The model 1911 .45 also got a bad rap in some circles.  When I was at U.S. Army Officer Candidate School in 1981, we fired the 1911A1 for "familiarization".  After a (very) brief class on the operation, disassembly and assembly of the pistol (and no marksmanship training whatsoever), they walked us up to a firing point, gave us a box of 50 rounds of ammo, and had us fire at a silhouette about seven yards away.  I remember them saying "we bet you can't hit it very many times".  Their objective seemed to be to convince us that the pistol was useless.  Given the dismal non-training they provided, it was.  I wasn't impressed at the time, but later I taught myself to shoot a pistol by reading books and magazine articles and shooting thousands of rounds in practice.  Not surprisingly, I found that the 1911 is very capable in trained hands.

In today's session I fired two rapid fire strings of 21 shots each (three 7-round magazines).  On one string I scored 196-4X (93.3%) and on the other I scored 200-8X (95.2%).  I was impressed with the handling and accuracy of the as-issued military pistol. 

1943-vintage Colt M1911A1
 

The .45 ACP is a handful, but with good technique (including a firm grip and solid follow-through) it will do the job.  There's a good reason it was our standard service pistol from 1911 until the mid-1980's!

I love to shoot, and will use just about any occasion as a reason to go to the range.  But today's trip really was intended to commemorate and honor those who staked their lives on these weapons 70 years ago.  As I walked back to the firing line from scoring my targets, I found myself trying to imagine what it must have been like to have to advance over those beaches in the face of enemy fire.  Although I have been a soldier for over 30 years, I have to admit that I don't know what gives men the ability to do that.
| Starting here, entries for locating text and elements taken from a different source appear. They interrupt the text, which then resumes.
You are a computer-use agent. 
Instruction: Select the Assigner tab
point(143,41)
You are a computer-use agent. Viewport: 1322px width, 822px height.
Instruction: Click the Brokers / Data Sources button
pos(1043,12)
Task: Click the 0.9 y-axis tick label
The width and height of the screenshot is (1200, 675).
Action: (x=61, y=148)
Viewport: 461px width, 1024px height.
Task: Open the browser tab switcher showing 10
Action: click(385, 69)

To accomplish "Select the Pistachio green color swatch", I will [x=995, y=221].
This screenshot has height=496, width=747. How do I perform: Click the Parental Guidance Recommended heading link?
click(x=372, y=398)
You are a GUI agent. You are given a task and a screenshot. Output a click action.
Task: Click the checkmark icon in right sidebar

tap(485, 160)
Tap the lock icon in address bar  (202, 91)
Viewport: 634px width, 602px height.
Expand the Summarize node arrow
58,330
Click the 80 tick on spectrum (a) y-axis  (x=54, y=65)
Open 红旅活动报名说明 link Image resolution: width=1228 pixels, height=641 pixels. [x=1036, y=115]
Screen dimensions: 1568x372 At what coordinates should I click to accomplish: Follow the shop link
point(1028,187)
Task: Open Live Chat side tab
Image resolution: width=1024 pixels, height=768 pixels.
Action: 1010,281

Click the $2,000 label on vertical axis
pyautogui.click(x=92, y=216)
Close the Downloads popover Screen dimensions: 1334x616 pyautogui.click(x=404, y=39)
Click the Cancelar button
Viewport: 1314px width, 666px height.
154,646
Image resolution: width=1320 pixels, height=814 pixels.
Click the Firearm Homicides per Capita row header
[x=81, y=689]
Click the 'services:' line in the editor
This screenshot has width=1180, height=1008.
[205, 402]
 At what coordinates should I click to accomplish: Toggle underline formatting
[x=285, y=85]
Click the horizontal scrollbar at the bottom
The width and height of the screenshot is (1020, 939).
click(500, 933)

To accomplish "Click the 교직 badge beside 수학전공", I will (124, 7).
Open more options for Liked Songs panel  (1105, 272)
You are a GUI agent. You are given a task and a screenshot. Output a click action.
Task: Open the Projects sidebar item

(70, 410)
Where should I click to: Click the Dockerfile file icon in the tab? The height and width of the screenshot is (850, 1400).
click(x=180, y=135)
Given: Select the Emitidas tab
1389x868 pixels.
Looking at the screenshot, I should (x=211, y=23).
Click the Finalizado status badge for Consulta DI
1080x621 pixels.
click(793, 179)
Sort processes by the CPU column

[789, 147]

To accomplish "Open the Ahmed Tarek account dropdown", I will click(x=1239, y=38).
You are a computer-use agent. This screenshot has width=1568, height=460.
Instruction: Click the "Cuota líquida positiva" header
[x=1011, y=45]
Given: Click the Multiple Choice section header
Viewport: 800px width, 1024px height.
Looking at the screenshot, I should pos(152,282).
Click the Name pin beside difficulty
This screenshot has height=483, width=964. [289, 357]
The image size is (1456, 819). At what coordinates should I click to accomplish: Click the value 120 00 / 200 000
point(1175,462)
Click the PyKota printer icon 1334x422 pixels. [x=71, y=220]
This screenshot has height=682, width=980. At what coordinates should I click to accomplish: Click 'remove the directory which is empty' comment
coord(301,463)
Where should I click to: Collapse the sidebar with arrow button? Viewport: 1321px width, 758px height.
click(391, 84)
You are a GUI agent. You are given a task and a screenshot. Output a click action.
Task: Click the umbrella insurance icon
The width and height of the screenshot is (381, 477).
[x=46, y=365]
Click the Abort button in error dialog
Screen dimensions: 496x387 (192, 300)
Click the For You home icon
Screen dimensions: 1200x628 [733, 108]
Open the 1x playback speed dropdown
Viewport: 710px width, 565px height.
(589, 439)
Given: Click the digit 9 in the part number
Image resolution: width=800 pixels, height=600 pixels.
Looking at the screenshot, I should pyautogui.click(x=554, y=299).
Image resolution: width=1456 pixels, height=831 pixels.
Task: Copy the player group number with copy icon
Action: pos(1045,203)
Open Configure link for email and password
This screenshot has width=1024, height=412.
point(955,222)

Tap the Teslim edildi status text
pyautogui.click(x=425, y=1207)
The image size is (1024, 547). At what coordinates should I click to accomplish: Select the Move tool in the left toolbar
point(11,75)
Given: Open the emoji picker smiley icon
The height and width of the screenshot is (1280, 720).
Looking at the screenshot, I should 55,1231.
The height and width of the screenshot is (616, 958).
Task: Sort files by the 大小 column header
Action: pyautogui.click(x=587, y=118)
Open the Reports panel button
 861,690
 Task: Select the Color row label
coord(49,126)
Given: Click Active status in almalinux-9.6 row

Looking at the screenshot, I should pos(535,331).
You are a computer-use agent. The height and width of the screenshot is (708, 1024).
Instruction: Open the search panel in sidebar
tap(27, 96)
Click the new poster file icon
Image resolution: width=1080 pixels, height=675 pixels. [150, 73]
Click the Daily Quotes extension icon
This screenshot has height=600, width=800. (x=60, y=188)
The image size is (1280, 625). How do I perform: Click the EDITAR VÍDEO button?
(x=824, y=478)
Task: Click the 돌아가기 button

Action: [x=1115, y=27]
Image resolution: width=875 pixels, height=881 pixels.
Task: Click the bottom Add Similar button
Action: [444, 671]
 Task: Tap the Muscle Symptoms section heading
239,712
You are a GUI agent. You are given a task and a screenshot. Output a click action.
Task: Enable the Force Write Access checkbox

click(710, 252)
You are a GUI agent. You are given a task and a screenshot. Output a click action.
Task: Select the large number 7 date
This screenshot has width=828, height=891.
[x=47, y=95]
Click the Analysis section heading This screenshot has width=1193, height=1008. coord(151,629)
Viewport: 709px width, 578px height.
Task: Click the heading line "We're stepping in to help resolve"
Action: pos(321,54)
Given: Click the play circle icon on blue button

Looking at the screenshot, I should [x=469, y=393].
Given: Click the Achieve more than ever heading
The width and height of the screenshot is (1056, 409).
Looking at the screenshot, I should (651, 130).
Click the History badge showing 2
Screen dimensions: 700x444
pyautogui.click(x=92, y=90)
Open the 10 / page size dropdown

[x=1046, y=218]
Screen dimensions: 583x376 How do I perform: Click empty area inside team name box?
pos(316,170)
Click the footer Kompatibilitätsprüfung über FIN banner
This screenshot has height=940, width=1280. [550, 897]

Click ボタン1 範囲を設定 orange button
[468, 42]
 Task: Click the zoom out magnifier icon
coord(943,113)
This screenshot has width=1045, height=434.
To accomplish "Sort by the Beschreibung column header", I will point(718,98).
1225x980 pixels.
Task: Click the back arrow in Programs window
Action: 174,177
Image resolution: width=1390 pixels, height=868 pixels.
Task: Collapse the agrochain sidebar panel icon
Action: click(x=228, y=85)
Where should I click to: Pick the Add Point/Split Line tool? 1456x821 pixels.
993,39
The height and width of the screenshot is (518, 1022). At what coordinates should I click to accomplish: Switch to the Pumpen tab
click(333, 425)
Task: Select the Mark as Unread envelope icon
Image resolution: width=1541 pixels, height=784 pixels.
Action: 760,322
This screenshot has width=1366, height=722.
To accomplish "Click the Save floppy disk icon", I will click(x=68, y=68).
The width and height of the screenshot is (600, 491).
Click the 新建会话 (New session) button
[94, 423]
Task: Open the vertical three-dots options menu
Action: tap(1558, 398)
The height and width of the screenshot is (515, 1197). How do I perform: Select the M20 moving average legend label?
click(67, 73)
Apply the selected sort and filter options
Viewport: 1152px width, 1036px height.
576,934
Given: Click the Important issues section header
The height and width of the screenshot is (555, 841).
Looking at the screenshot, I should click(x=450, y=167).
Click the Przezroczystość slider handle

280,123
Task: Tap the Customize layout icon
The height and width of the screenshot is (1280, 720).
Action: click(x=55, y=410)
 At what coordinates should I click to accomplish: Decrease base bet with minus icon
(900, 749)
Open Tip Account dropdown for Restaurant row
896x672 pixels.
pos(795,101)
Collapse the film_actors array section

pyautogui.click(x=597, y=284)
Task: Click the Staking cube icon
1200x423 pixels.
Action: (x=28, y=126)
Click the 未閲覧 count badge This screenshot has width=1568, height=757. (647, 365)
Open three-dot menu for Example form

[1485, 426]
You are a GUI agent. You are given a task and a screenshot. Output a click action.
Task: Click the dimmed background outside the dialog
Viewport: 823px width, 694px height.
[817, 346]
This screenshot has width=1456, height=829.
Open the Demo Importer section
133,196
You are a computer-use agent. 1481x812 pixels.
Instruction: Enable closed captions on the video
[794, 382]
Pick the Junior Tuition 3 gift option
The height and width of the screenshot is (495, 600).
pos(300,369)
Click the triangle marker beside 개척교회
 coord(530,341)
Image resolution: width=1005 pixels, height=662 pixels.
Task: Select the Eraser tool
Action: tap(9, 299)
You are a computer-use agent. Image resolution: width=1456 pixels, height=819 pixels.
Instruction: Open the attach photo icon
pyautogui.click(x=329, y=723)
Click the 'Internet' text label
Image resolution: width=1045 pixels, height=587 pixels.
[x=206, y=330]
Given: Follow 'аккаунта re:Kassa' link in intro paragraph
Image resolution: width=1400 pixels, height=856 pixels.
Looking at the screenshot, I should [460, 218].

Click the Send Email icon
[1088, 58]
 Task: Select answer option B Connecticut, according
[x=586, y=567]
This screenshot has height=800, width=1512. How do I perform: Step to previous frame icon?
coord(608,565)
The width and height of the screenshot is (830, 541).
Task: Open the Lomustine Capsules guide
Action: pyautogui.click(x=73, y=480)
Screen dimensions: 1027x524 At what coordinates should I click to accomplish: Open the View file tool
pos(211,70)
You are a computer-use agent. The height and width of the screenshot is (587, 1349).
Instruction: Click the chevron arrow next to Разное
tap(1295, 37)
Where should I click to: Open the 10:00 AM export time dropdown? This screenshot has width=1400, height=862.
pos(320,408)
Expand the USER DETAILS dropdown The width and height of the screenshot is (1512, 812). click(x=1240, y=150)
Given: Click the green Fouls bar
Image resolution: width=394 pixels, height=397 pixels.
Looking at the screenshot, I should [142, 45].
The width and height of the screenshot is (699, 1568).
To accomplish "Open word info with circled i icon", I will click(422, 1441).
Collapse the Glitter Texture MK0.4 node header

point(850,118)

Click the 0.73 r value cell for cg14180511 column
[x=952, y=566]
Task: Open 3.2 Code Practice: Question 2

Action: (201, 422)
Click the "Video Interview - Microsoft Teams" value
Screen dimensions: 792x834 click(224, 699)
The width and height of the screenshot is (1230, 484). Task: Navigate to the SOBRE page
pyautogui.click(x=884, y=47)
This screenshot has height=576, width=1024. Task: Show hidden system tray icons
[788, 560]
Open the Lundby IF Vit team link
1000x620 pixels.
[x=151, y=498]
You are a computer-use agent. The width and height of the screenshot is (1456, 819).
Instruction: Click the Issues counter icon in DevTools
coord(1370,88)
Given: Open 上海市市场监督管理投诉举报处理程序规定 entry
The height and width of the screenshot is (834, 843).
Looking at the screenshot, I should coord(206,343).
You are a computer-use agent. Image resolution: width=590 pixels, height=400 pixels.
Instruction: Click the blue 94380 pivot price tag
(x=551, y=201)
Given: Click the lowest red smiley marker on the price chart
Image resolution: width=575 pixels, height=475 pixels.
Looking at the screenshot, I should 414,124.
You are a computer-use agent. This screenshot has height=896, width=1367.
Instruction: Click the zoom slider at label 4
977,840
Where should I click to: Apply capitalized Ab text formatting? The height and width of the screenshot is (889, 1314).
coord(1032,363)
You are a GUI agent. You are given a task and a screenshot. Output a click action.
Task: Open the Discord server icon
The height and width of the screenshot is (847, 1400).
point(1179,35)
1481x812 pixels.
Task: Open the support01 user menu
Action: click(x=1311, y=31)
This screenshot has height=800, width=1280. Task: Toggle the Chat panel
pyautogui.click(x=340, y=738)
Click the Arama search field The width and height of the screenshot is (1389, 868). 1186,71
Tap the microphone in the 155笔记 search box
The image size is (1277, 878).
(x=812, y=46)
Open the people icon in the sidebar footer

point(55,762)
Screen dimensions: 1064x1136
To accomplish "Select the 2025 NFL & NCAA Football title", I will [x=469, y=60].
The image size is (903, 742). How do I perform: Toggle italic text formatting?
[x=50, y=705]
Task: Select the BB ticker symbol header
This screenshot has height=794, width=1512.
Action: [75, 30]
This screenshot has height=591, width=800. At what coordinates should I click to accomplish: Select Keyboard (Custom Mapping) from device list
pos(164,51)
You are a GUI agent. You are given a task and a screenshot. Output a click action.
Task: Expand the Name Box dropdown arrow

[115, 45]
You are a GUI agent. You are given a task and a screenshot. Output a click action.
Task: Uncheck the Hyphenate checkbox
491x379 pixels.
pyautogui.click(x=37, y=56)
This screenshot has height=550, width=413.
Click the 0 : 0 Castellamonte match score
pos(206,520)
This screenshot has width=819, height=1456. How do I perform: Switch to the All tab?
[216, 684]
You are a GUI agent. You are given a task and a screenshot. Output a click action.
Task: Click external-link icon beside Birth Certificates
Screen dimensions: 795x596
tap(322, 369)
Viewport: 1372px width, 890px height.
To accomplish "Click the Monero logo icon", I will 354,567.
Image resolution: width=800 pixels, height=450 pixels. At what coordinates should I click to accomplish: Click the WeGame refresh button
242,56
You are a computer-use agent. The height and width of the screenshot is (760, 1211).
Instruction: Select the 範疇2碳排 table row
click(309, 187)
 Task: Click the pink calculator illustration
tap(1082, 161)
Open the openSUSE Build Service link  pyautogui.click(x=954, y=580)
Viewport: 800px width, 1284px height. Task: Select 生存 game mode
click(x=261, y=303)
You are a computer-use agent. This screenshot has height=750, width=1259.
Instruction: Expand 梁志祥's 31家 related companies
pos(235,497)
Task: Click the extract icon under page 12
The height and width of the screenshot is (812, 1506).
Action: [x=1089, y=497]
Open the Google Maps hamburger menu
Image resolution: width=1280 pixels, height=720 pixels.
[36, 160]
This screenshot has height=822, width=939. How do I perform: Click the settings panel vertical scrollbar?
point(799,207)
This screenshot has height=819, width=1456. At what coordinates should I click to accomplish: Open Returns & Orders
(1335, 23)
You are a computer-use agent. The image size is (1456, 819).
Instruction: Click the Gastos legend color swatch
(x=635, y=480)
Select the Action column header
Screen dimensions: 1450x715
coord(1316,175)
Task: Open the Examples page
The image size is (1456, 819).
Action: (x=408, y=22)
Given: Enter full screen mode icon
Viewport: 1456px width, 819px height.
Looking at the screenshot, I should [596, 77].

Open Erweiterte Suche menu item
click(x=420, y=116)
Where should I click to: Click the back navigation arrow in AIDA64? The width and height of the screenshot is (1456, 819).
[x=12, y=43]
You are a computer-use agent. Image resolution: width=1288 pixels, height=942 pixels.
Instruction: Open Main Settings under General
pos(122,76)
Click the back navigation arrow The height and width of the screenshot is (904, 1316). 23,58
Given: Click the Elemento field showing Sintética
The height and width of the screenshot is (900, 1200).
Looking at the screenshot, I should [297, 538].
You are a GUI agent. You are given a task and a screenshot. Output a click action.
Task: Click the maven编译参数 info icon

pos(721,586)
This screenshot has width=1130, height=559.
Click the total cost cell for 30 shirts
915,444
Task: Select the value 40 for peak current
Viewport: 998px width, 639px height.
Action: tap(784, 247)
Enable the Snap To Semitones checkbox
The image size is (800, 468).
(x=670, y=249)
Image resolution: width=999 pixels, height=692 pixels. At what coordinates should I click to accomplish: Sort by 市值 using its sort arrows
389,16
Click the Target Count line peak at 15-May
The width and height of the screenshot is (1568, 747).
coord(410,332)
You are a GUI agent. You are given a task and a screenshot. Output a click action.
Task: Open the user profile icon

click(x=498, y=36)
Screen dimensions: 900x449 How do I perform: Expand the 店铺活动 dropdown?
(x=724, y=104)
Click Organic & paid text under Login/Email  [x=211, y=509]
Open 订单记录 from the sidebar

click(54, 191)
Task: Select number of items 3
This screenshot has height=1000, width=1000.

I have been fortunate never to have had to actually enter combat, but I have the deepest respect for those who have, under whatever circumstances. 

Today's experience handling and firing the same weapons that American soldiers used in Normandy helped me to feel a little closer to them and their experience.  I am privileged to be the temporary caretaker of these historic firearms.  Someday they will pass on to other hands, carrying with them the memory of those who fought to preserve our freedom.

Friday, June 06, 2014

Remembering D-Day

30 years ago today I was in Normandy observing the 40th Anniversary of D-Day, after a three-week bicycle ride across France from the German border. Today after work I'll be at the Cross Creek Rifle and Pistol Club shooting an M1 Carbine and Colt M1911A1, in honor of those who staked their lives upon these weapons 70 years ago.

I remember my uncle, Private Roy Jennings, 37th Engineer Combat Battalion, who landed on Omaha Beach on D-Day. He would never talk about the war, but years after his death my aunt sent me a list of dates and places he had been during his service. The entry for 6 June, 1944 was Colville-sur-Mer, France, i.e. Omaha Beach.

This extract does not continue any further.